А Елена-то Алексеевна, человек очень старый, обросший друзьями и знакомцами, порой и знаменитыми (она, к примеру, училась вместе с будущей мировой кинозвездой Милицей Корьюс в гимназии, и где бы вы думали? В Киеве! И зовет ее по старинке Милкой. Но об этом я расскажу как-нибудь отдельно). Так вот, старушка моя, живет она в доме престарелых актеров и времени у нее очень много, всем-всем друзьям, вплоть до Парижа, сообщила, что вот дожила, удостоилась рассказа с посвящением, а посвящение-то и тю-тю.

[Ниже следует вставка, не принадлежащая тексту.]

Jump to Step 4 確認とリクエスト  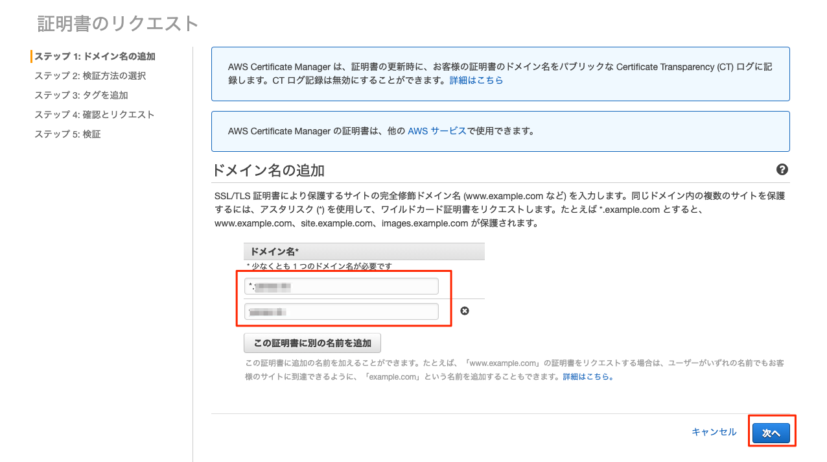pos(94,115)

Елена Алексеевна начинала сниматься еще в немом кино, работала во многих театрах, в том числе и у Мейерхольда, навидалась и натерпелась всего, выносила и не такие удары и несправедливости, но все-таки зачем это? Почему? Рассказ «Старое кино» я, между прочим, много раз переиздавал, и как только недосмотришь, как потеряешь бдительность — нет посвящения, исчезло. Воистину черт горами ворочает, но пакости творит невежда с обычным человеческим лицом, обыкновенными человеческими руками и не всегда затрудняется понять и осмыслить, что пакостное дело злее Божьего.

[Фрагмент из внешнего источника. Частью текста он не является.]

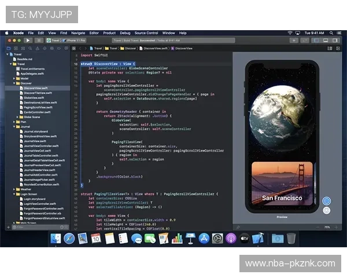347x278 pixels.
Task: Open GlobeView.swift in the navigator
Action: click(34, 97)
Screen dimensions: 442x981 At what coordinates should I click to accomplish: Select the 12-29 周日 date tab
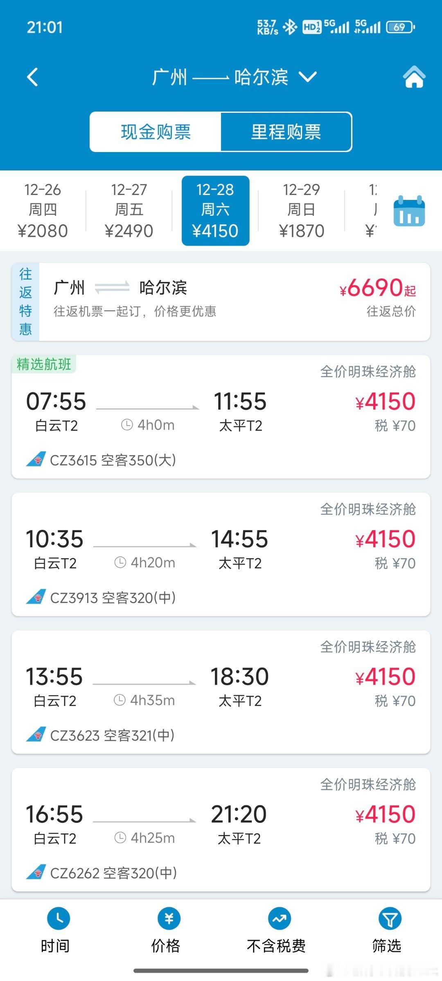pos(302,211)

Вот вам пример обратного порядка — уже с посвящением мне.
Возвратился из поездки по Алтайскому краю Николай Рубцов, возвратился просветленный, сияющий, душевно обогатившийся — человек тихой вологодской земли, он открыл новую и очень красивую, не похожую на его родину ни нравом, ни видом, буйную и пространственную страну Сибирь.
Открытие потрясло и вдохновило поэта. Он привез с собой новые стихи и замыслы и, поскольку жили мы через два дома, сразу же явился к нам поделиться своим богатством и душевной радостью (других материальных благ и богатств у него никогда не было, да они ему были и ни к чему).

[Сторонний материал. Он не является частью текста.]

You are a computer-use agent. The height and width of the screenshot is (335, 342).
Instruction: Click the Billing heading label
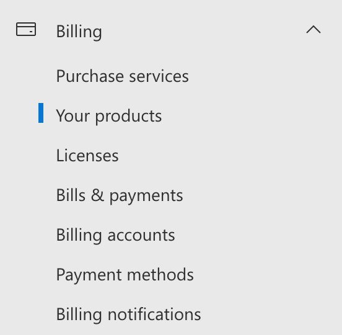click(x=79, y=32)
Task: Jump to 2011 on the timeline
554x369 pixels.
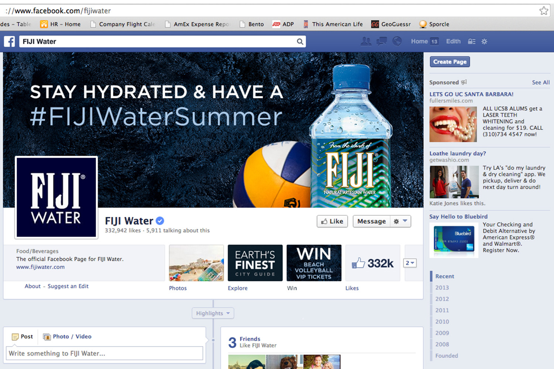Action: pos(442,310)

Хорошие, уже зрелые стихи читал нам Николай Михайлович. Чувствовалось, что он переживает какой-то внутренний подъем, что в поэтическую зрелость входит душевно обогащенным, готовым решать большие нравственные задачи, жить в поэзии не по заниженной норме, как живут и благополучно прозябают в ней целые косяки посредственности. Жить и творить по завышенным нравственным и гражданским задачам трудное дело, но оно становилось поэту по плечу.
Примерно это я и говорил тогда Николаю Михайловичу, Коле, как всегда до самой смерти дружески и братски называл я его, говорил как старший брат и сотоварищ по перу. Коля зарделся, бормотал какие-то неуклюжие ответные слова и все спрашивал, с какой-то, как ему казалось, тайной, на самом же деле легко отгадываемой детской многозначительностью: «А какое? Какое стихотворение, Виктор Петрович, тебе из сибирского цикла больше понравилось?» И я ответил: «Шумит Катунь». Коля ушел в мою комнату, сказал, чтоб ему не мешали, оттуда вернулся, сияя своими маленькими, выразительными черными глазками, и всем лицом сияя, и протянул мне листок со стихотворением «Шумит Катунь», сверху которого было написано: «В. Астафьеву».